Convert the entries below into a Markdown table with the columns Row and Line. Number each line in order, and leave out any blank lines.
▼▼▼
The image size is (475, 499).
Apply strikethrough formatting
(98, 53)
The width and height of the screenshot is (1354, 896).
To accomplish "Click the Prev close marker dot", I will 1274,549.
▲▲▲
→ **WRITTEN ANSWER**:
| Row | Line |
|---|---|
| 1 | The image size is (475, 499). |
| 2 | Apply strikethrough formatting |
| 3 | (98, 53) |
| 4 | The width and height of the screenshot is (1354, 896). |
| 5 | To accomplish "Click the Prev close marker dot", I will 1274,549. |